[[ Extracted entries, beginning ]]
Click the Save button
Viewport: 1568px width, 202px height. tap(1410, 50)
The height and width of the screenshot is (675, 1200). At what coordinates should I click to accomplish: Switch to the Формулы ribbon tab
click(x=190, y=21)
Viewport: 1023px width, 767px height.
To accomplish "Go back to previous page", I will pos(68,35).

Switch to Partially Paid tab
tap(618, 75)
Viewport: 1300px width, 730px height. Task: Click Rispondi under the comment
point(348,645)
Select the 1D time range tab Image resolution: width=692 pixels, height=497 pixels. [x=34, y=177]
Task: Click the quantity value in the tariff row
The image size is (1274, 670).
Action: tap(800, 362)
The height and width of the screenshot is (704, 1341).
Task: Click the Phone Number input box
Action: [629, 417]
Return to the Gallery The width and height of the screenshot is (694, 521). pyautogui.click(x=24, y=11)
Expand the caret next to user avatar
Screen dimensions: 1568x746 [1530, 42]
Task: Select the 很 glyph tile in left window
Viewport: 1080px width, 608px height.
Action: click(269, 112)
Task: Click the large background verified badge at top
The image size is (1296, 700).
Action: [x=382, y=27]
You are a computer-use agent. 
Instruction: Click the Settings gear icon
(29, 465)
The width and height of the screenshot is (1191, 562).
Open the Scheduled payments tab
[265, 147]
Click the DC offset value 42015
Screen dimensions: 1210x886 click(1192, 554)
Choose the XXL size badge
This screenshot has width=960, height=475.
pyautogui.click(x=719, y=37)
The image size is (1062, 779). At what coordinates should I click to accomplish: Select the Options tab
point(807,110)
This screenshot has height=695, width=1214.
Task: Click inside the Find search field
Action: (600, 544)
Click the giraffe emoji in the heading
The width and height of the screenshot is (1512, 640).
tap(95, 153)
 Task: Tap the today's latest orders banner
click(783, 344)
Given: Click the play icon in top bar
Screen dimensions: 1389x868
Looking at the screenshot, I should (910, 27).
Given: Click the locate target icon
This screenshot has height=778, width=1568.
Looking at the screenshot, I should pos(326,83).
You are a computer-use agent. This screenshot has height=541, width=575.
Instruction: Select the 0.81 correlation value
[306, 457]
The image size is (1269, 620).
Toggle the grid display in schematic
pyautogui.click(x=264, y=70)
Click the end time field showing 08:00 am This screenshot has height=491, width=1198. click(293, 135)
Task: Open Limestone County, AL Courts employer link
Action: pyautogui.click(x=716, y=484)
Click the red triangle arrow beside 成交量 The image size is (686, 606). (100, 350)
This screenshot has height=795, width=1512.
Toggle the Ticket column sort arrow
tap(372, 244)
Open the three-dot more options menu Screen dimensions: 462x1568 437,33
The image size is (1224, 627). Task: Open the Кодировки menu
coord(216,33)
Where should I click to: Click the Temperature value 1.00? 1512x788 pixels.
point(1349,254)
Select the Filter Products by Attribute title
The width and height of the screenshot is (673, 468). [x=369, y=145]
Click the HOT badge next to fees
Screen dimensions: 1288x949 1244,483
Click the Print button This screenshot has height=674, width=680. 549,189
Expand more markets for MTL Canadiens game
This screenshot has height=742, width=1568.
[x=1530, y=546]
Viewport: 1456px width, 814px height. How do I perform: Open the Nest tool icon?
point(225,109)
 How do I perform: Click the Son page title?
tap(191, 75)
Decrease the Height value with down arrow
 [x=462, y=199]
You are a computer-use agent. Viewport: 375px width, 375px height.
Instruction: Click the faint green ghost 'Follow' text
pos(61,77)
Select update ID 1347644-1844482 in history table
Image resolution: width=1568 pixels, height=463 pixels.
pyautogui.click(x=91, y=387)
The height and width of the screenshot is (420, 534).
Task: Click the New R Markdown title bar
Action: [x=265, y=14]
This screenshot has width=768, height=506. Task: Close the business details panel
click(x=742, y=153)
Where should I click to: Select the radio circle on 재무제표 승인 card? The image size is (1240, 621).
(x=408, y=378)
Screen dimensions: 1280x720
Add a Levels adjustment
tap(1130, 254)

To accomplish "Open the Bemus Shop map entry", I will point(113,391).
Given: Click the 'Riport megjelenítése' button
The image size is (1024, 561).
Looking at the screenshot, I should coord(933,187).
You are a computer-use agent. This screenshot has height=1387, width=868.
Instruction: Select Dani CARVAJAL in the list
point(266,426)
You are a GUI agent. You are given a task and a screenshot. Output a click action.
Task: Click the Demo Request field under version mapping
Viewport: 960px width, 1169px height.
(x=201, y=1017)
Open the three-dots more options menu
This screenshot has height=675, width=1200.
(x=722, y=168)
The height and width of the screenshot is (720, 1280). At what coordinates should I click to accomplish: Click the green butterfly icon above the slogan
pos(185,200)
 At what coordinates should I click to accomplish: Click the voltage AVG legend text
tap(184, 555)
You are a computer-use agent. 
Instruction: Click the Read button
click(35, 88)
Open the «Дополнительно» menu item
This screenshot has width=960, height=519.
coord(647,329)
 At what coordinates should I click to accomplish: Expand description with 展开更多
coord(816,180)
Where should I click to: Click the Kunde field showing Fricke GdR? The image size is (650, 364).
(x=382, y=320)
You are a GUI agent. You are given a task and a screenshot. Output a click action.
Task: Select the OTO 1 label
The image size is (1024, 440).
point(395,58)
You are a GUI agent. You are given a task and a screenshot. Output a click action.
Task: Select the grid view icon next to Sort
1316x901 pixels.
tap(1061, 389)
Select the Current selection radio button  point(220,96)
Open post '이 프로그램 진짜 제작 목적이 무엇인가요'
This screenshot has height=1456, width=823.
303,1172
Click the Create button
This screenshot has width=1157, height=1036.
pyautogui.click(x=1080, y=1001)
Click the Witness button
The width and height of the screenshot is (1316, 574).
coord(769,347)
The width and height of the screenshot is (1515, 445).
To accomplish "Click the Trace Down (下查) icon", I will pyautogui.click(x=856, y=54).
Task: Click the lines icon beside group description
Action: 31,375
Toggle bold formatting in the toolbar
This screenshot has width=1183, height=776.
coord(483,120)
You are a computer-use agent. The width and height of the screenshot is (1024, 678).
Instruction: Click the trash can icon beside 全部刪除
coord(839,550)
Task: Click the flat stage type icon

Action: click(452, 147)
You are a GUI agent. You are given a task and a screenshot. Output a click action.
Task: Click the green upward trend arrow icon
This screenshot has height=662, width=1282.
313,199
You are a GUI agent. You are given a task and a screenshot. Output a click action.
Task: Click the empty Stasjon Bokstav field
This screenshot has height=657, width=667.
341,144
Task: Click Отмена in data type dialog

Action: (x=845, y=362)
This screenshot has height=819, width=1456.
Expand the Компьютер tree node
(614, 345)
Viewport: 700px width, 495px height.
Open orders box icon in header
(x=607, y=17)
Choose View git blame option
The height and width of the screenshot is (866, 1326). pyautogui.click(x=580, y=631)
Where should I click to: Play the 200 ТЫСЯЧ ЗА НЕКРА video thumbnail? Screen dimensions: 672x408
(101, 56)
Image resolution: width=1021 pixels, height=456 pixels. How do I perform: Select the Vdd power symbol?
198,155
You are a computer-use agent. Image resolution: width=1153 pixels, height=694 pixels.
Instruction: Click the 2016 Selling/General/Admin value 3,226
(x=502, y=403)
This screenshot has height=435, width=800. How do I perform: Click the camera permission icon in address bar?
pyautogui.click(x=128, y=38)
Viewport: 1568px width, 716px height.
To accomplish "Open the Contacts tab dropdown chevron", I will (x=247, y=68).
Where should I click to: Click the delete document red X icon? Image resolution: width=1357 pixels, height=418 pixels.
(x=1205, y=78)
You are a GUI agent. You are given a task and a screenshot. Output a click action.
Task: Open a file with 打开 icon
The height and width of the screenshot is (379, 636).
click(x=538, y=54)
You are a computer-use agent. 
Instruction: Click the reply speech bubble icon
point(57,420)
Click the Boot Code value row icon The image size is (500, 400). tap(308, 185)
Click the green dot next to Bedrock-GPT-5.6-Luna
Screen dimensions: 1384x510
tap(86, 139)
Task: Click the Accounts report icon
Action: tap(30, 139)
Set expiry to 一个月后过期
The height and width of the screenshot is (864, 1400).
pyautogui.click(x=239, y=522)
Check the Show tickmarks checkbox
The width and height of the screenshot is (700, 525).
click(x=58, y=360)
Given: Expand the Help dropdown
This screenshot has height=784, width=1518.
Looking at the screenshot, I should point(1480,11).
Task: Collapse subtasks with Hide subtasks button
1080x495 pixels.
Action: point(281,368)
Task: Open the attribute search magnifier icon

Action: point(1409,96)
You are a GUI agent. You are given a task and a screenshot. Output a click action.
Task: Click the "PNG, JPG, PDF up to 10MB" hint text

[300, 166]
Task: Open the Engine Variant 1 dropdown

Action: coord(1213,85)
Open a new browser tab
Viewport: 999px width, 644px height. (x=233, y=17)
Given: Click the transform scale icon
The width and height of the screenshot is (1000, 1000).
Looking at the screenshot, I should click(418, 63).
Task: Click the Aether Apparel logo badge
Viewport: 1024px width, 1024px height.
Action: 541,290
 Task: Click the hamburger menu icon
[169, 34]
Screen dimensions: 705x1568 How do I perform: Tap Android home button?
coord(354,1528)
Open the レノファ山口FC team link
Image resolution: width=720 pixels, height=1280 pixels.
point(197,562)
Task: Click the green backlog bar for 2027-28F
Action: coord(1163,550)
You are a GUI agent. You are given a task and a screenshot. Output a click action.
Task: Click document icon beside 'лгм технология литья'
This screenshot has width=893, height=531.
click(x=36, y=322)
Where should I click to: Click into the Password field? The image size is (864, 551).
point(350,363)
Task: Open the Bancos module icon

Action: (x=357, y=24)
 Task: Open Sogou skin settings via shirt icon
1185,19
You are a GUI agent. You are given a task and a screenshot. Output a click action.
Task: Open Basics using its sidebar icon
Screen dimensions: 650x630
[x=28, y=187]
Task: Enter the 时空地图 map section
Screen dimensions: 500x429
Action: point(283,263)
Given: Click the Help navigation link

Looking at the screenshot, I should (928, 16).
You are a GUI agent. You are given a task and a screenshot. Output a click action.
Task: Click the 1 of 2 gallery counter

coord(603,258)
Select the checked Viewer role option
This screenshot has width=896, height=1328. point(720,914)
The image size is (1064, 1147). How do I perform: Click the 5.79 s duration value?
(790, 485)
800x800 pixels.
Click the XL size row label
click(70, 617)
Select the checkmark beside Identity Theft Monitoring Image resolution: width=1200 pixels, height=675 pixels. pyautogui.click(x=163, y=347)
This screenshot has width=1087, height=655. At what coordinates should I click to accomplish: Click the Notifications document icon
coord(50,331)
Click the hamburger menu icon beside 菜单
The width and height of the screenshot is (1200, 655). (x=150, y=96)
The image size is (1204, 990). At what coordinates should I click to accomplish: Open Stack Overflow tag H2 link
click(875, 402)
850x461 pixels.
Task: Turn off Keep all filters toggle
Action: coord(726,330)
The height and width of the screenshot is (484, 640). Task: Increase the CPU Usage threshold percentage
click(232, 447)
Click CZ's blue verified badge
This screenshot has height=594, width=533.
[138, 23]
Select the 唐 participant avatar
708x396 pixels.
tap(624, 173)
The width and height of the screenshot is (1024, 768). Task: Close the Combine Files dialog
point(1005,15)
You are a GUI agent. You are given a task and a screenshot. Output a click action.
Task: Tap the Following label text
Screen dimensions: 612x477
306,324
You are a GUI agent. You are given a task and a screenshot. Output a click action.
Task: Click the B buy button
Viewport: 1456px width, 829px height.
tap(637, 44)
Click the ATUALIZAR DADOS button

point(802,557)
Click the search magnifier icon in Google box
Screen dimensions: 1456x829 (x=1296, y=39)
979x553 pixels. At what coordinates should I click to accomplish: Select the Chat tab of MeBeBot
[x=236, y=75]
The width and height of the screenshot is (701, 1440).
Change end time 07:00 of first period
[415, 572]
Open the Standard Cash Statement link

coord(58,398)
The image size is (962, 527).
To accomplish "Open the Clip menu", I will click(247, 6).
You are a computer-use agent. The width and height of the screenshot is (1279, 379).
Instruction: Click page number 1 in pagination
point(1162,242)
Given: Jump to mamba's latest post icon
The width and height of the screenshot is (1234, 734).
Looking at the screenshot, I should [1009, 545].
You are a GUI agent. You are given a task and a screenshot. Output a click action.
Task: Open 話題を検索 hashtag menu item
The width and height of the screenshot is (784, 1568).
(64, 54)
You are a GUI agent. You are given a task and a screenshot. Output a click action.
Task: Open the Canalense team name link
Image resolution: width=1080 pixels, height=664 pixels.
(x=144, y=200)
[[ Extracted entries, end ]]
■ Directions ■
Make a copy of each line in the records that has the word "computer".

■ Reply ■
You are a computer-use agent. 
You are a computer-use agent. This screenshot has height=541, width=575.
You are a computer-use agent. Viewport: 375px width, 375px height.
You are a computer-use agent. This screenshot has height=1387, width=868.
You are a computer-use agent. 
You are a computer-use agent. The width and height of the screenshot is (1024, 678).
You are a computer-use agent. Image resolution: width=1153 pixels, height=694 pixels.
You are a computer-use agent. 
You are a computer-use agent. The width and height of the screenshot is (1279, 379).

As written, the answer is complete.